→ Task statement
Begin at the line containing "Image resolution: width=292" in the entries below and end at the line containing "828x417 pixels."; transcribe that range exactly and nothing outside it.

++++ The data ++++

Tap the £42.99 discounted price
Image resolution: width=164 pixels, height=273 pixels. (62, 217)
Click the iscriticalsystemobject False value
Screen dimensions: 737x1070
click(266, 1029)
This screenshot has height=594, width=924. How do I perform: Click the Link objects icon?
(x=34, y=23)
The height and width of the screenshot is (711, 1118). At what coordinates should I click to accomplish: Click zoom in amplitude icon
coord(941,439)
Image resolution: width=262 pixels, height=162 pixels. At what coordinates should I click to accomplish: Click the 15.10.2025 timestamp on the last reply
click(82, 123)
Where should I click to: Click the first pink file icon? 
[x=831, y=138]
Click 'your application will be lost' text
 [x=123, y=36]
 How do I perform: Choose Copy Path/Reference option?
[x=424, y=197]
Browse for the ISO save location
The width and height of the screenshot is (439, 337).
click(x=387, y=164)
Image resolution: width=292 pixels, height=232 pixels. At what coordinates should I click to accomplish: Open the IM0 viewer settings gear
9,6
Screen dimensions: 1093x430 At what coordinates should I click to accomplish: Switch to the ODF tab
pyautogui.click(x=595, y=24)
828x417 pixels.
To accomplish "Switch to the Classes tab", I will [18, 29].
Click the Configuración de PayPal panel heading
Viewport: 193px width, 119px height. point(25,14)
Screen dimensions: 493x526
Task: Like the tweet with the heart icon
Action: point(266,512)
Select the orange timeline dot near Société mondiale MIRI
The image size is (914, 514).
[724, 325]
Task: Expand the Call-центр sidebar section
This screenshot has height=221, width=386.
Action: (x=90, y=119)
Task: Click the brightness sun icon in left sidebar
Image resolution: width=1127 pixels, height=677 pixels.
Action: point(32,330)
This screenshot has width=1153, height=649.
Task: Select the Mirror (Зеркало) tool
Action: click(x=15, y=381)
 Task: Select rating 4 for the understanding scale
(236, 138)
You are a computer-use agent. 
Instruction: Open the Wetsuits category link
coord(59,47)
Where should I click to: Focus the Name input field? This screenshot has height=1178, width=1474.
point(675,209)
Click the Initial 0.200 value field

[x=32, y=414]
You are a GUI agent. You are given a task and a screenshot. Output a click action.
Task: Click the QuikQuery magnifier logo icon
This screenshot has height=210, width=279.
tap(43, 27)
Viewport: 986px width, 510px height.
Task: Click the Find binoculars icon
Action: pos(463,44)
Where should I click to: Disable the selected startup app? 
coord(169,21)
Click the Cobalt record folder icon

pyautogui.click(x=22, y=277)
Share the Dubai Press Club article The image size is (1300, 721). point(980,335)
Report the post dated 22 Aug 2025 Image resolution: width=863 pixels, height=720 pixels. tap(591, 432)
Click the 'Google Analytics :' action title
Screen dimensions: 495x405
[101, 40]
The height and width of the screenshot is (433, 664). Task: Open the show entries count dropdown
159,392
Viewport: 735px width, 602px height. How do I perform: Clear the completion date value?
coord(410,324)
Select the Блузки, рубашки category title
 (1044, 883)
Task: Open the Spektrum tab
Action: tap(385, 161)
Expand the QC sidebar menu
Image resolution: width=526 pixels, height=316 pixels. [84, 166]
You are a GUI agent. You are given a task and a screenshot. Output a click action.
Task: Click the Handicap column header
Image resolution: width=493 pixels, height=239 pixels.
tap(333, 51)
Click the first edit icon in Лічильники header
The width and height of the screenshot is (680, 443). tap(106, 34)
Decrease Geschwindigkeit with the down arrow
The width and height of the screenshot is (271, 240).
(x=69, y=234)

++++

→ Result for this exercise
Image resolution: width=292 pixels, height=232 pixels. At what coordinates should I click to accomplish: Open the IM0 viewer settings gear
9,6
Screen dimensions: 1093x430 At what coordinates should I click to accomplish: Switch to the ODF tab
pyautogui.click(x=595, y=24)
828x417 pixels.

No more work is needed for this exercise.